I have one of Hugh's PMAs and would also have liked it if provided with a proper key slot and new Woodruff key and thought it odd that it didn't for the money. I set mine with a degree wheel and piston stop but didn't like the angle that the spark plug is to the piston top, a shallow angle. When I've done this on car motors, the angle is much better and not likely to put bending into the piston stop bolt and threads. Yes, it is the same in both direction but ...

I also checked mine visually to confirm what I'd done. Everyone so far has talked about the small amount of movement at the top of the piston. It doesn't matter. Use the same technique of first locating TDC roughly as explained above as your starting point. You can then rotate the engine manually CW and CCW about that point looking for a good reference mark. I used a line between the head gasket and the block. It doesn't matter as long as you are consistent. I had a helper, my wife read the angles when I told her, so I kept my view line constant. You could and I did do it by myself as well and I did it this way first before confirming the angles with my wife helping. Make sure you have your head in the same spot, use a nice bright LED flashlight and find the angles before and after TDC where you can see your reference line. You then check if your before TDC and after TDC angles are the same and if not rotate your wheel accordingly so they are and verify. Once good, i.e., the same angles before and after, you have located TDC.
 
this thread really is a lot of silly fuss about nothing by folk that know nothing about how an engine functions :doh:

ffs what does 1/2 a degree matter one way or another when some owners put the damn camshaft in back to front !:banghead: or set the valve gaps incorrectly ! or have float levels all over the place !... or don't even line the cam shaft and crankshaft up when they put the chain on!..or don't understand how to ground their chassis and components properly

Nobody is half as exacting about setting their camchain tension accurately or adjusting their points properly with the right gap or setting up their carbs properly with the correct gaps, float levels and eliminating air leaks etc .

As I've said before you need to keep this ridiculous obsession in perspective.

The TDC setting is only one small (allbeit important) part of a whole host of settings of various components that need to be fitted and adjusted correctly and accurately if an engine is to start and run reliably and efficiently

Its pointless obssessing about a fraction of an inch of travel of the piston if you are not equally as meticulous about every other aspect of engine fuel delivery and electrics

rant over!
 
Gee Peanut,
you been putting vinegar on your cornflakes again?
What the OP wanted to know was how to make a piston stop when he didn't have a welder.
Got access to a length of wooden dowel or even a pencil to shove down the plug hole, don't he?
 
yeah you're right Fred :laugh:
I'm guilty of getting involved in a debate about how best to establish TDC :shrug:
I should have just left it with my first answer to the PO's question .
Lifes too short :D
 
Actually, I would like to get an answer to my earlier question.
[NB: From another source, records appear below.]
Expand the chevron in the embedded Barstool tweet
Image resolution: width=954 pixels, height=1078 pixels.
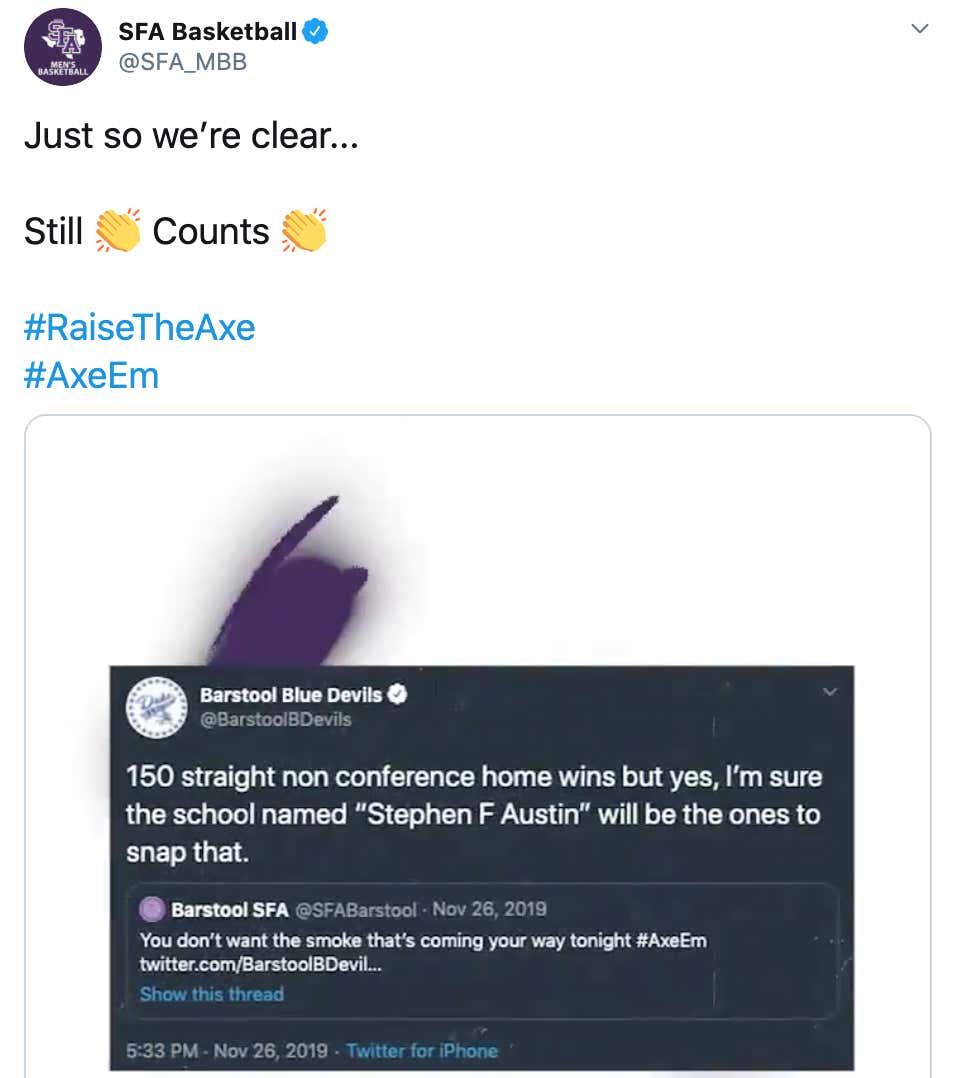829,692
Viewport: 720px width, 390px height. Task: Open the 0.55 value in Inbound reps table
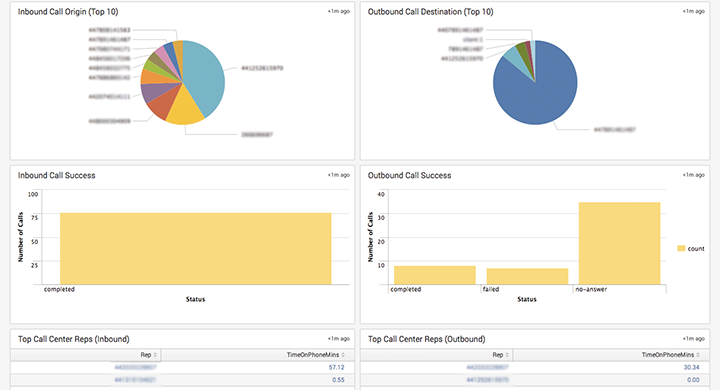click(338, 380)
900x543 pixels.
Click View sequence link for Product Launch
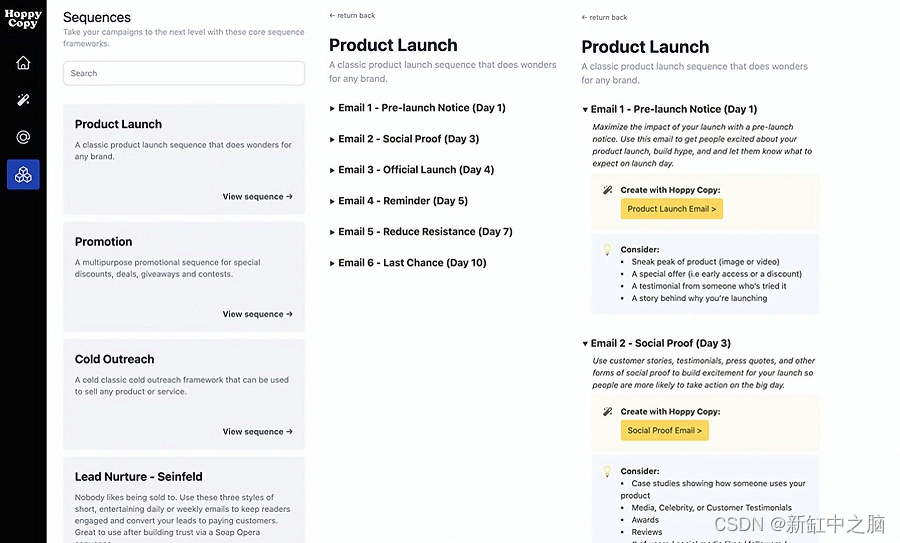coord(257,197)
Why are XS650 owners looking for TDC?

I'm in the understanding that a company is selling Chinese YFZ350 mags that dont have the same key size. Was told it was for a "pamco" which is a pick up coil, right? That should have an indexing backing plate, right?

Posted via Mobile
 
You don't need any marks as long as you never intend to set your valves or ignition timing. And from what I see around this site, that's just fine with some people, lol.
 
Well yeh like 5twins says in his own way, you need to find TDC to check valve lash for example, so it's not some weird forum fetish... and it's a lot easier with a mark on the rotor.
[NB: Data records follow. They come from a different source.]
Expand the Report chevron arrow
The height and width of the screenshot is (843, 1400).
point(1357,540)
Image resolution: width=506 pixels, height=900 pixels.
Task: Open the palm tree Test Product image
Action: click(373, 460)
Anyone doing the common PMA swap will need to mark their new rotor. The key is kinda irrelevant, since the banshee rotors (copy or OEM - i have one OEM and one from Hughs kits), have no ref mark on them and 5mm keyways.
Unless you can remove the old charge system, install the new rotor and tighten everything up without moving anything & keeping it bang at TDC the whole time, you should know how to find it using a stop method right? Double checking never hurts anyways. The OP asked just how accurate he needed to be.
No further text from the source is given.